#### Source passage ####

Mad Honey Part 3: A Perilous Tradition.
Legend has it that the Gurung (or Tamu) people were once a nomadic tribe that crossed Tibet before settling in Nepal in the 6th century AD. Today, more than half a million ethnic Gurungs inhabit the mountain valleys; most identify as either Buddhist or Hindu, but animistic beliefs and customs also remain rooted deep in their folklore. Twice a year, in autumn and again in spring, intrepid Gurung hunters will risk life and limb in a hazardous three-day tradition that requires nerves of steel, as well as essential skills handed down through the generations for hundreds of years.
Tuesday is considered the ideal day of the week to embark on such an auspicious exercise, while several dates on the calendar are excluded for superstitious reasons. Similarly, women must keep well clear, and any man whose wife is menstruating or is more than six months pregnant is automatically excluded. Prior to their early morning departure, the hunters (or kuiche) will placate the gods with offerings of flowers, grains and fruit, and by sacrificing sheep, goats or chickens.
The prize is ‘red honey’ (a form of ‘mad honey’) which incorporates hallucinogenic grayanotoxins derived from prolific seasonal rhododendron blooms. This elusive substance is manufactured by the Himalayan giant honey bee (Apis laboriosa), whose massive, single-comb, disc-shaped nests (sometimes referred to singularly as a ‘ray’ or ‘radius’) are strategically located under overhangs on treacherous, inaccessible cliffs – often up to 300 metres in height. These sites are commonly named to commemorate hunters who have perished while attempting to harvest the honey.
The Gurungs trek to the base of the cliffs, equipped only with ancient handmade bamboo ladders and hemp ropes. In some places it is customary to pour milk onto the cliff face prior to commencing the ascent. Then the hunters, clothed in traditional garments made from tough allo fibre (derived from the Himalayan nettle) begin the dizzying climb, swathed in smoke to calm the giant bees. A bamboo pole called a tango, measuring around seven metres in length and tipped with a wood or metal knife, is used to carve the rays of bees’ nests from the rock face. Another stick is used to manoeuvre a bamboo basket, which will catch the falling honeycomb. The basket is then lowered periodically to the ground, where the comb is wrung by hand to extract the honey.

#### Dataset section ####

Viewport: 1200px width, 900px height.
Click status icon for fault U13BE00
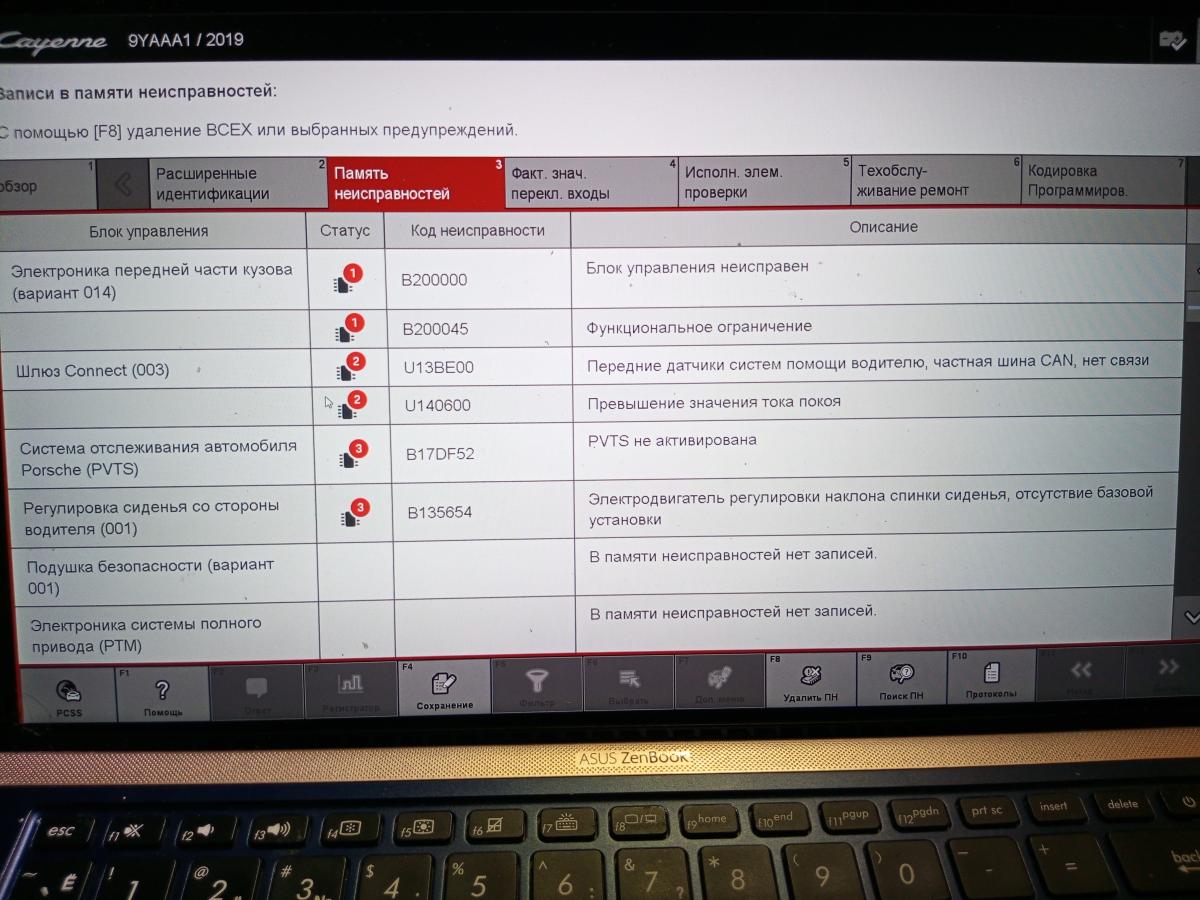click(x=348, y=368)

####

### Work task 1
In the mad honey passage, what is the name of the long bamboo pole the hunters use to carve the nests from the rock face?
### Work task 2
Resume the mad honey passage, picking up right after its final sentence.
The data has nothing to do with the mad honey passage.

### Answer section 1
It is called a tango.

### Answer section 2
The spoils of the hunt are typically divided amongst the village and the inhabitants may celebrate the success of the expedition with a cup of red honey tea! Fearful of incurring the wrath of the gods, some hunters refuse to sell their bounty and are careful not to destroy the bees’ nests, harvesting only part of the rays. Nothing is wasted: the wax is stored in wooden pots called donga and used to produce candles, and the bee brood is pressed to produce a thick juice, which when cooked resembles scrambled eggs (a local delicacy known as bakuti or bakuting). Alternatively, the larvae are simply grilled in a pan.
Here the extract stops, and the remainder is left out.